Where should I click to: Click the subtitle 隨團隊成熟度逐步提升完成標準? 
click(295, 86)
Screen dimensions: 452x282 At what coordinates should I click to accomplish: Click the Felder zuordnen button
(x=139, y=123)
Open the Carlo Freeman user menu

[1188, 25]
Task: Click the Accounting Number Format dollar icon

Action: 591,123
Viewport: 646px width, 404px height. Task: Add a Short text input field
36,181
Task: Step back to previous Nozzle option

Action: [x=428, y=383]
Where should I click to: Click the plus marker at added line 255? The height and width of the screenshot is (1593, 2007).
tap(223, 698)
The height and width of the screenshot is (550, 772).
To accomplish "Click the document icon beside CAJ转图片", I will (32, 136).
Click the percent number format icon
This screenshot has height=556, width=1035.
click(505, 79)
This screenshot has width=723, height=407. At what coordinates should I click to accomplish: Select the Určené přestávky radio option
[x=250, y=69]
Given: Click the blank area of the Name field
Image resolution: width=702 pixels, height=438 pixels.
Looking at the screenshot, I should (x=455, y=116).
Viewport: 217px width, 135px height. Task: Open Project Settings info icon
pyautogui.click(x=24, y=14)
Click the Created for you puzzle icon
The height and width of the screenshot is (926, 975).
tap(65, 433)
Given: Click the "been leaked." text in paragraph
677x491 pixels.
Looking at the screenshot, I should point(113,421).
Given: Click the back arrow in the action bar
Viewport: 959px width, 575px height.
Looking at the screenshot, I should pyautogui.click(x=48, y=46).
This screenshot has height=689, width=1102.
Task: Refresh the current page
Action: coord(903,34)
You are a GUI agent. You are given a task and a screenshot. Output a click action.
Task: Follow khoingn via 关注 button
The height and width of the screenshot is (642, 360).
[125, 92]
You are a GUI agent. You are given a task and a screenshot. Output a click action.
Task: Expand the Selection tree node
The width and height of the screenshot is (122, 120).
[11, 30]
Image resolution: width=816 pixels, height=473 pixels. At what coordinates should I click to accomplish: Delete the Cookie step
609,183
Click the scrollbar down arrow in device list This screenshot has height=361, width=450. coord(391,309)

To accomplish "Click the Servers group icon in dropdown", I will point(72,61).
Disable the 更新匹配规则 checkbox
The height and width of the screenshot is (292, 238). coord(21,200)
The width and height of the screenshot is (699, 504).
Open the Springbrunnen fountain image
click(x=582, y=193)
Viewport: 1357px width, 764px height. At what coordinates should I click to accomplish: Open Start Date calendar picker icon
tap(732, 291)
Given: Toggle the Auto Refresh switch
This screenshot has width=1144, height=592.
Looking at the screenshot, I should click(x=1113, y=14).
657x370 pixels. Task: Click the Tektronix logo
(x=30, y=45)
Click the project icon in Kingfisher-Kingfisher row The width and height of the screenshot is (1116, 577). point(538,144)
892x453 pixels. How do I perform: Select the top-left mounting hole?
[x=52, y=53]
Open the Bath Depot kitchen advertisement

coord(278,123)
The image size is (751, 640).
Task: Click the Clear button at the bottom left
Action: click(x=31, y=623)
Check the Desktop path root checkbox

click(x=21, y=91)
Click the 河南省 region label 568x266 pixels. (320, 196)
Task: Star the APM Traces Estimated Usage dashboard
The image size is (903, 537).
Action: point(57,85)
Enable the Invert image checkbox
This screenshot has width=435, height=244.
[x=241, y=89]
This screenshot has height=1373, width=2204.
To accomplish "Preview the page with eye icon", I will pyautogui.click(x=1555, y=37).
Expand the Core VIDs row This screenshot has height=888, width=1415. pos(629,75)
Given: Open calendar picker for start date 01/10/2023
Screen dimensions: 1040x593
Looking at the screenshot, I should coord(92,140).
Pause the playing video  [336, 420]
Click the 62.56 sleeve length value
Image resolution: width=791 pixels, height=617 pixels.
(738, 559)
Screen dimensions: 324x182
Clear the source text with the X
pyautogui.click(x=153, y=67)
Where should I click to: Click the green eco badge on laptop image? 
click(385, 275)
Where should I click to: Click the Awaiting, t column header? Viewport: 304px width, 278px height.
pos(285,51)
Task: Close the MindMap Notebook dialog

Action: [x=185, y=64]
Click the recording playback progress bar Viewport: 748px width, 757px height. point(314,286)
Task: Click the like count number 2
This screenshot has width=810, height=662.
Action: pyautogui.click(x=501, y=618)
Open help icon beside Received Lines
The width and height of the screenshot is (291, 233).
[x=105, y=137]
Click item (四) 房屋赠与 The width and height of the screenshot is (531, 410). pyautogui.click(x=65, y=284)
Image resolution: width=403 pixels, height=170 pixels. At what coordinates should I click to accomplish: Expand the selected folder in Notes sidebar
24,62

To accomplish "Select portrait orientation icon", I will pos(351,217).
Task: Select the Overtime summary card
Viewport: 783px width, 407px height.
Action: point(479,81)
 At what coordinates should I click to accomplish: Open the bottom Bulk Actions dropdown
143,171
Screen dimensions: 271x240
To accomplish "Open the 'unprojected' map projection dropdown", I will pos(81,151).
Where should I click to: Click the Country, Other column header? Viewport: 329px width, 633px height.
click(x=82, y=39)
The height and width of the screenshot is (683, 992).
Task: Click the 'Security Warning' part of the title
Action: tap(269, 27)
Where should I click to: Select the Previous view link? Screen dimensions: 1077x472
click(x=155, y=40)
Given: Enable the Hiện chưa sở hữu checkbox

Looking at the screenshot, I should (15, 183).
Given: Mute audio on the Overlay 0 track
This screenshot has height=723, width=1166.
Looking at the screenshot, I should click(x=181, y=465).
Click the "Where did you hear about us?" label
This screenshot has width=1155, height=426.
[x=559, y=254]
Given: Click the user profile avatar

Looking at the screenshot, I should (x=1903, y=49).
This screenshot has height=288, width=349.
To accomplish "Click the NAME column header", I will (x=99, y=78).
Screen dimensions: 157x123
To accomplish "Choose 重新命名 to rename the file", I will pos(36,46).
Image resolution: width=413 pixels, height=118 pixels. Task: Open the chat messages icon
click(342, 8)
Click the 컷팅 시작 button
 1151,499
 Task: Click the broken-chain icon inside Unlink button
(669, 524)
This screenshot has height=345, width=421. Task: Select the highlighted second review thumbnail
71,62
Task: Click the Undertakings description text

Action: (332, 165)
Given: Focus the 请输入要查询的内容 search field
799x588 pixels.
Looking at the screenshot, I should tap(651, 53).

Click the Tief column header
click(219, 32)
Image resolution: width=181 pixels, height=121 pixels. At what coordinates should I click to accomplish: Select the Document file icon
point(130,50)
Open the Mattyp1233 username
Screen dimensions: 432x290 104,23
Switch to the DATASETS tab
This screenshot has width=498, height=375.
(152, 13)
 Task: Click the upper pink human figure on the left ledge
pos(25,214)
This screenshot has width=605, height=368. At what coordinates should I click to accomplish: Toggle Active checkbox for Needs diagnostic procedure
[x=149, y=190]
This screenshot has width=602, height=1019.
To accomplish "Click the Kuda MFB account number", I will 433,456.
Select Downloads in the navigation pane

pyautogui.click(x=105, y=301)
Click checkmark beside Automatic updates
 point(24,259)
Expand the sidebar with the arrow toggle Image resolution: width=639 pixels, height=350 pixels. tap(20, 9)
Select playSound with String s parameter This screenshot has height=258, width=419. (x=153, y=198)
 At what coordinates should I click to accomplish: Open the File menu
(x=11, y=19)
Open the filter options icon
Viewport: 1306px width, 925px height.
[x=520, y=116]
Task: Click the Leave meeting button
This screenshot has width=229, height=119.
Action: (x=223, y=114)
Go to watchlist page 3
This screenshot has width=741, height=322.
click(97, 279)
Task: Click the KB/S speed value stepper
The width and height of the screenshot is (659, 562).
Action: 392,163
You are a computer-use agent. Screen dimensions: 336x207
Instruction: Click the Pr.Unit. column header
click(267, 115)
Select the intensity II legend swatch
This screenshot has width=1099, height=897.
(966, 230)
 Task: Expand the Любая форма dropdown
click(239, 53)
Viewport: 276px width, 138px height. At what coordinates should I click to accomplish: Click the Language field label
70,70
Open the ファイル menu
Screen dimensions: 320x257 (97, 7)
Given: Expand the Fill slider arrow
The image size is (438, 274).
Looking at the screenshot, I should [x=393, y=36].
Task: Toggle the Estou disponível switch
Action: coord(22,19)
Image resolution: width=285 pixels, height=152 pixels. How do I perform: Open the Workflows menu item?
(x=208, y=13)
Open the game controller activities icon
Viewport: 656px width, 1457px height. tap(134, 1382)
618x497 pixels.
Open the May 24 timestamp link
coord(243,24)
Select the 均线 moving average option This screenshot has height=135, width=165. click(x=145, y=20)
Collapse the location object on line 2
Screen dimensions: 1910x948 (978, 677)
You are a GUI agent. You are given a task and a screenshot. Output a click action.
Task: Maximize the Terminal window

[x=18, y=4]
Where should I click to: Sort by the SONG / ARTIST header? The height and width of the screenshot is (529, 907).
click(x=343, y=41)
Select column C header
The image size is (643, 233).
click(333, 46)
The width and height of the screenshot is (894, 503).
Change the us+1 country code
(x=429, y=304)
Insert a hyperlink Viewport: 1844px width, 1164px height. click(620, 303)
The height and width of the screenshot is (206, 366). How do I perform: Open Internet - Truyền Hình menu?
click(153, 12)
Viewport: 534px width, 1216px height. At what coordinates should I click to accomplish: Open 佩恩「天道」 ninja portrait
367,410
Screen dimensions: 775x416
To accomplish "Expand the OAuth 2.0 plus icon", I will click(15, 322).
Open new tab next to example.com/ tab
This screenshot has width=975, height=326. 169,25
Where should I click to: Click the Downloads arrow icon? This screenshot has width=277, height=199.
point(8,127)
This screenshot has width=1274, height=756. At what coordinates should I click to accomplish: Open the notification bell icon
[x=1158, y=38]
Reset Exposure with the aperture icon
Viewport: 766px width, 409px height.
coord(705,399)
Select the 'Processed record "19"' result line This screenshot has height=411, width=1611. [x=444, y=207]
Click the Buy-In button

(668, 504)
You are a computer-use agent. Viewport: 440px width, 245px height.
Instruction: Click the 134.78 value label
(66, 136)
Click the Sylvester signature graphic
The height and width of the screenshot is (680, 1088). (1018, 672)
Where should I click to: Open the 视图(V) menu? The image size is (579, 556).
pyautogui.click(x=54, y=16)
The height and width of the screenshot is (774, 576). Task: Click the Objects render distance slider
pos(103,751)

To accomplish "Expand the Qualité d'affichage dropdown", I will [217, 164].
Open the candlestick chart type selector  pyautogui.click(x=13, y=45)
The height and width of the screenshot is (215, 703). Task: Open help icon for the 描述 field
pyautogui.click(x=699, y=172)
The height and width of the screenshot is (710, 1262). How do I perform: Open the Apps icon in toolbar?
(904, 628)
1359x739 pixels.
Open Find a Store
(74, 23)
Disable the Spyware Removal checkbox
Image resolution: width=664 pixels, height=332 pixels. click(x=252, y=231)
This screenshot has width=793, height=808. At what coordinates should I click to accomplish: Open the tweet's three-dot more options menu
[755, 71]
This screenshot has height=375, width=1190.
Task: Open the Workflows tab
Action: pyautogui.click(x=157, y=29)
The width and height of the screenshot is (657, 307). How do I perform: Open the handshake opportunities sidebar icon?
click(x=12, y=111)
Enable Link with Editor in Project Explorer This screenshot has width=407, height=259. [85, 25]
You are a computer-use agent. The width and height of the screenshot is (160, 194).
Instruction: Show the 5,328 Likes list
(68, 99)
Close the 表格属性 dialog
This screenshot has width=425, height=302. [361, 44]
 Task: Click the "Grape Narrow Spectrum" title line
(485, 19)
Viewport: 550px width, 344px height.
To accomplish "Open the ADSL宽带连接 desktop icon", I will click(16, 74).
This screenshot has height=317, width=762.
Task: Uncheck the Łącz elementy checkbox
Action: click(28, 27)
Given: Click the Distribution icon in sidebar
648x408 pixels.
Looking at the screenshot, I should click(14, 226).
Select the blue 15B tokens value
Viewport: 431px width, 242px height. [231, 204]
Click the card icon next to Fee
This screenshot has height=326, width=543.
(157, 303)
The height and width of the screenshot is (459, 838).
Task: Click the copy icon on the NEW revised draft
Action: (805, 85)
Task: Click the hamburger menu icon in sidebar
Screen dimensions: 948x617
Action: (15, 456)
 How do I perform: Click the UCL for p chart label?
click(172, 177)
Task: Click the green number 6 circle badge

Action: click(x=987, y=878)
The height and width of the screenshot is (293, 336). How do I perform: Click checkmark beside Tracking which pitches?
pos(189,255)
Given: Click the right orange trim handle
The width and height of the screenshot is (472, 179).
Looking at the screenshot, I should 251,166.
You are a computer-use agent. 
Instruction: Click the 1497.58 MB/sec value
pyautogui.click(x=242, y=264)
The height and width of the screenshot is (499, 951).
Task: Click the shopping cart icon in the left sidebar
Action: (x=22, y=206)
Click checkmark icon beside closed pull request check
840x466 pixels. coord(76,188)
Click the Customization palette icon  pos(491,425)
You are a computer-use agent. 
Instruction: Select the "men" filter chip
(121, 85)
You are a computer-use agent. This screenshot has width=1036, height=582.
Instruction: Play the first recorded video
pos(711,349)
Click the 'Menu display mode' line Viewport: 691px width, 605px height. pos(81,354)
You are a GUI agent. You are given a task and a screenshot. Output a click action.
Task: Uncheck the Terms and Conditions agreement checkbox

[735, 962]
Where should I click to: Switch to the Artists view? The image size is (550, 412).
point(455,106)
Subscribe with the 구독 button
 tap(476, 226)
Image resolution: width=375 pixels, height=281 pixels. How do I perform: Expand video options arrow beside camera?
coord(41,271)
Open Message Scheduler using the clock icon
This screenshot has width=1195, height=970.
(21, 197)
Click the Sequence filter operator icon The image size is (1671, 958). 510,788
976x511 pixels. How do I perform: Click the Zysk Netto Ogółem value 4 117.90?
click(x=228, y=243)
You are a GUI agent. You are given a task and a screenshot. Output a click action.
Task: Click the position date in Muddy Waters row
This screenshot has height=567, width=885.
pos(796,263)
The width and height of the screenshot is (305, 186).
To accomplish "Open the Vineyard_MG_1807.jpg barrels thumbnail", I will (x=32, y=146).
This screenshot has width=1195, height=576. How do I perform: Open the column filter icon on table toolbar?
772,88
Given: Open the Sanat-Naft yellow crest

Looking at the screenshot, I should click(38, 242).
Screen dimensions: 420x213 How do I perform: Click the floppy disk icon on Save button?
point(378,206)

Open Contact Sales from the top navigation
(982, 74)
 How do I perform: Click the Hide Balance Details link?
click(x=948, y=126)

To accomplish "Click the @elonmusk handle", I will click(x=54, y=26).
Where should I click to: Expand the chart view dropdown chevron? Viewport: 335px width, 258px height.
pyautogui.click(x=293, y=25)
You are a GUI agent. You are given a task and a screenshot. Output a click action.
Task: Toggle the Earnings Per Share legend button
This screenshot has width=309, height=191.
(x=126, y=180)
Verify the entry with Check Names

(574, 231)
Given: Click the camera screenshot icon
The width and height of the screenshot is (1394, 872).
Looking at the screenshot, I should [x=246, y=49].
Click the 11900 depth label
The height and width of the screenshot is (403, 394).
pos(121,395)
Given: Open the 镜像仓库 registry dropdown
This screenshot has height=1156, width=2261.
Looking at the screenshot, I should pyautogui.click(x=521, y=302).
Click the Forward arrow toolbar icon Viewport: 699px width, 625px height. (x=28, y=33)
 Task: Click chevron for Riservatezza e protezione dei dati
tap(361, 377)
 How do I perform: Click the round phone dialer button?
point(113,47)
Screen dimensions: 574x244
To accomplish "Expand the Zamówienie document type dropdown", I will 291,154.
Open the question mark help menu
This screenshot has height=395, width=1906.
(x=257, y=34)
━━━━━━━━━━━━━━━━
Put the stretch of the material from its first line through the line containing "[x=250, y=69]" into a numbered list, leaving out blank lines.

# Response
1. Where should I click to: Click the subtitle 隨團隊成熟度逐步提升完成標準? 
2. click(295, 86)
3. Screen dimensions: 452x282 At what coordinates should I click to accomplish: Click the Felder zuordnen button
4. (x=139, y=123)
5. Open the Carlo Freeman user menu
6. [1188, 25]
7. Task: Click the Accounting Number Format dollar icon
8. Action: 591,123
9. Viewport: 646px width, 404px height. Task: Add a Short text input field
10. 36,181
11. Task: Step back to previous Nozzle option
12. Action: [x=428, y=383]
13. Where should I click to: Click the plus marker at added line 255? The height and width of the screenshot is (1593, 2007).
14. tap(223, 698)
15. The height and width of the screenshot is (550, 772).
16. To accomplish "Click the document icon beside CAJ转图片", I will (32, 136).
17. Click the percent number format icon
18. This screenshot has height=556, width=1035.
19. click(505, 79)
20. This screenshot has width=723, height=407. At what coordinates should I click to accomplish: Select the Určené přestávky radio option
21. [x=250, y=69]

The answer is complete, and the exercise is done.